▶ [Work order]: Retype each entry below precisely as it reads.

[Records drawn from a dataset]
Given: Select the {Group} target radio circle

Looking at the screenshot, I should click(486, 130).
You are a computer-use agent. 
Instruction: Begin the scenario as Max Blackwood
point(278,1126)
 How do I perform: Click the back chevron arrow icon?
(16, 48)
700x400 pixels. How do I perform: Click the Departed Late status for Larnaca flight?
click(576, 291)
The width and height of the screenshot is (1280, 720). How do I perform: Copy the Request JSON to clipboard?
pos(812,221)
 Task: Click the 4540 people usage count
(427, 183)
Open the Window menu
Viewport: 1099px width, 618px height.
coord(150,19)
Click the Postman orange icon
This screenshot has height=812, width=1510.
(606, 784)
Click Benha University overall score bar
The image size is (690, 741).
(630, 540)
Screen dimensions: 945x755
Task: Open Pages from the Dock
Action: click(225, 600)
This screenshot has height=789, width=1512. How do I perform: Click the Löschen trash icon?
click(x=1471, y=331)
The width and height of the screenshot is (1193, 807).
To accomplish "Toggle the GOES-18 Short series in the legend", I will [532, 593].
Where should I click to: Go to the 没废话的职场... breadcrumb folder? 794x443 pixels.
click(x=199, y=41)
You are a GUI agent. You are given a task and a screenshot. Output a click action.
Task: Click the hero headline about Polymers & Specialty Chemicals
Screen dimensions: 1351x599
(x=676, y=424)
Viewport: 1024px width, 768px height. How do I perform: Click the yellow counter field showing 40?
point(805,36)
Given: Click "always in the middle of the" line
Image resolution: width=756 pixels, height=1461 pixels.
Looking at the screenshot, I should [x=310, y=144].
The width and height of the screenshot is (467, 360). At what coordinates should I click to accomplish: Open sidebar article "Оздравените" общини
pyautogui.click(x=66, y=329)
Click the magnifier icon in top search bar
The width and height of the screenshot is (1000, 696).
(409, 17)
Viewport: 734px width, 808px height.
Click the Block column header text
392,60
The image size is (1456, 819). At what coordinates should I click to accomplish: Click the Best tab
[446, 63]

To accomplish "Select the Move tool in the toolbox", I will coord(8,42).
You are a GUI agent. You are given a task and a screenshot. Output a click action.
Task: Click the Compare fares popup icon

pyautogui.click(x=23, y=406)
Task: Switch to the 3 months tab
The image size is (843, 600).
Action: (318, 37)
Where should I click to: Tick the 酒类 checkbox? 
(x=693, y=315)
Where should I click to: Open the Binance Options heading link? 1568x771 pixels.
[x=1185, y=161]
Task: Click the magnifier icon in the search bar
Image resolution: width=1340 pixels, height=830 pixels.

▶ [Solved problem]:
Given: Select the {Group} target radio circle

Looking at the screenshot, I should click(486, 130).
You are a computer-use agent. 
Instruction: Begin the scenario as Max Blackwood
point(278,1126)
 How do I perform: Click the back chevron arrow icon?
(16, 48)
700x400 pixels. How do I perform: Click the Departed Late status for Larnaca flight?
click(576, 291)
The width and height of the screenshot is (1280, 720). How do I perform: Copy the Request JSON to clipboard?
pos(812,221)
 Task: Click the 4540 people usage count
(427, 183)
Open the Window menu
Viewport: 1099px width, 618px height.
coord(150,19)
Click the Postman orange icon
This screenshot has height=812, width=1510.
(606, 784)
Click Benha University overall score bar
The image size is (690, 741).
(630, 540)
Screen dimensions: 945x755
Task: Open Pages from the Dock
Action: click(225, 600)
This screenshot has height=789, width=1512. How do I perform: Click the Löschen trash icon?
click(x=1471, y=331)
The width and height of the screenshot is (1193, 807).
To accomplish "Toggle the GOES-18 Short series in the legend", I will [532, 593].
Where should I click to: Go to the 没废话的职场... breadcrumb folder? 794x443 pixels.
click(x=199, y=41)
You are a GUI agent. You are given a task and a screenshot. Output a click action.
Task: Click the hero headline about Polymers & Specialty Chemicals
Screen dimensions: 1351x599
(x=676, y=424)
Viewport: 1024px width, 768px height. How do I perform: Click the yellow counter field showing 40?
point(805,36)
Given: Click "always in the middle of the" line
Image resolution: width=756 pixels, height=1461 pixels.
Looking at the screenshot, I should [x=310, y=144].
The width and height of the screenshot is (467, 360). At what coordinates should I click to accomplish: Open sidebar article "Оздравените" общини
pyautogui.click(x=66, y=329)
Click the magnifier icon in top search bar
The width and height of the screenshot is (1000, 696).
(409, 17)
Viewport: 734px width, 808px height.
Click the Block column header text
392,60
The image size is (1456, 819). At what coordinates should I click to accomplish: Click the Best tab
[446, 63]

To accomplish "Select the Move tool in the toolbox", I will coord(8,42).
You are a GUI agent. You are given a task and a screenshot. Output a click action.
Task: Click the Compare fares popup icon

pyautogui.click(x=23, y=406)
Task: Switch to the 3 months tab
The image size is (843, 600).
Action: (318, 37)
Where should I click to: Tick the 酒类 checkbox? 
(x=693, y=315)
Where should I click to: Open the Binance Options heading link? 1568x771 pixels.
[x=1185, y=161]
Task: Click the magnifier icon in the search bar
Image resolution: width=1340 pixels, height=830 pixels.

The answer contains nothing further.